# EXERCISE
The reply should return the data in full, exactly as written.

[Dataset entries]

·····

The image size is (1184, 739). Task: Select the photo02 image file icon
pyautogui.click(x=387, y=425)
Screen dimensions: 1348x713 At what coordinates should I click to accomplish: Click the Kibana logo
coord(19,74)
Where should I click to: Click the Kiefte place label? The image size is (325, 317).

·····

# REPLY
The image size is (1184, 739). Task: Select the photo02 image file icon
pyautogui.click(x=387, y=425)
Screen dimensions: 1348x713 At what coordinates should I click to accomplish: Click the Kibana logo
coord(19,74)
Where should I click to: Click the Kiefte place label? The image size is (325, 317).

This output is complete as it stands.